No one responsible
An inquiry was held a month later. After hearing testimony from the captain, the sailors, the shipbuilder and the admiral, no one was ultimately punished for the disaster.
On the morning of April 24, 1961, 333 years after she sank, the Vasa was raised from the sea floor and now is preserved, intact, in the Vasa Museum in Stockholm.
Figure 2. The Vasa, brought up from the bay after 333 years and restored to nearly her original condition, on display in the Vasa museum in Stockholm, Sweden.
Why did the Vasa sink? Ultimately, it was a combination of being top heavy with too much weight in the masts and the two decks of guns, with not enough ballast. Even the ballast was not designed well. It was composed of round, river rocks which would roll with the ship, adding positive feedback to induce the ship to roll even more.
Figure 3. A model of the cross section of the Vasa showing the two gun decks and the rock ballast in the keel. Too much weight above the waterline and not enough ballast contributed to her sinking.
The legacy of the Vasa, suggests a few pointers for advanced product development that might still apply, almost 400 years later:
- Express your concerns when management changes the specs in the middle of the product design.

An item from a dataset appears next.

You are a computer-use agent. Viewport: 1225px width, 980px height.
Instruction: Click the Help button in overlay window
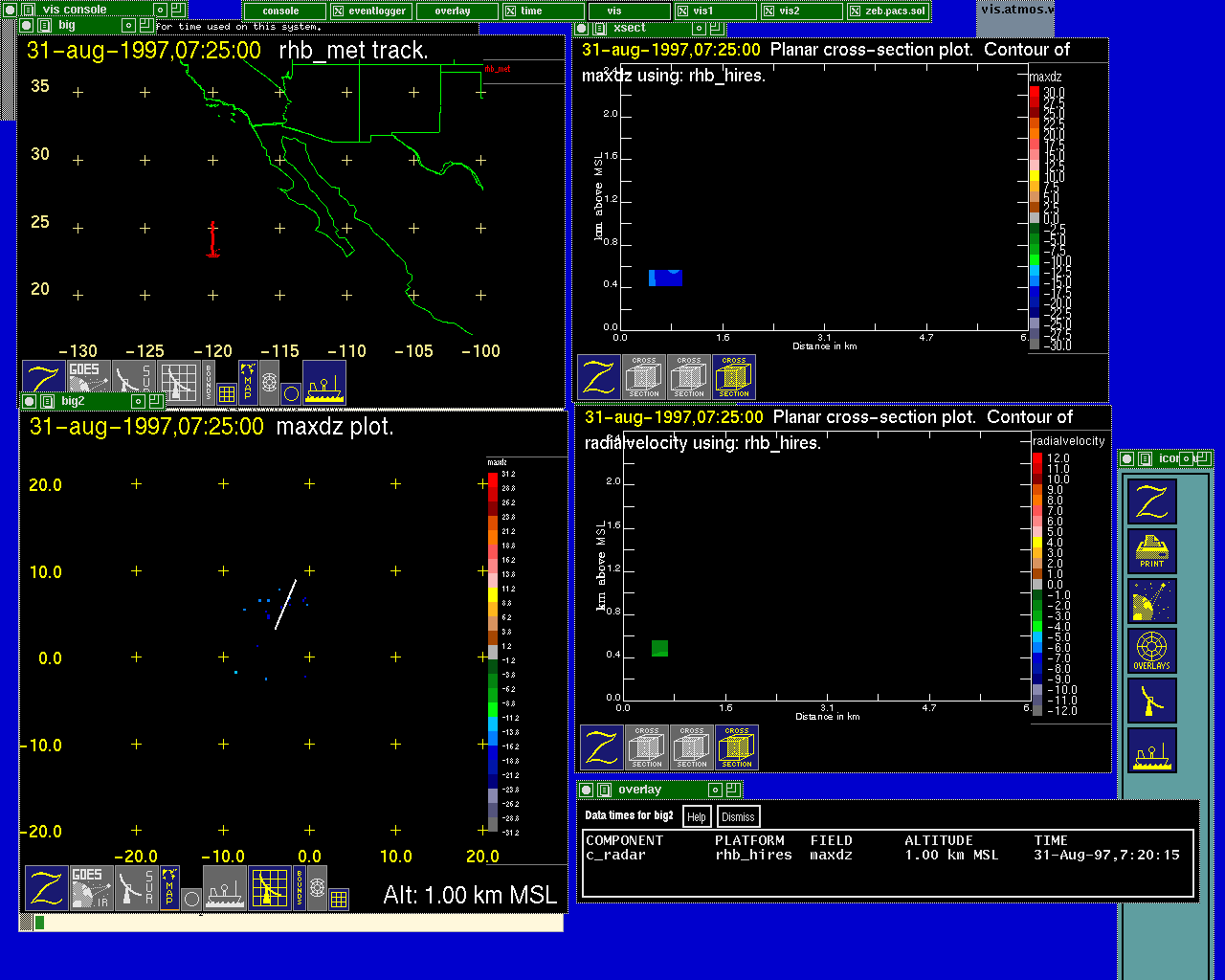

- If you are pushing the envelope of performance, there is no substitute to having an analytical model to accurately predict performance before you commit to hardware.
- When you do have first article and perform test and measurements, use the data to verify how well it matches the predictions and when it doesn’t, use the data to “hack into” the design to determine its limitations.
- Never hesitate voicing your concerns to management. The last thing they want is a surprise.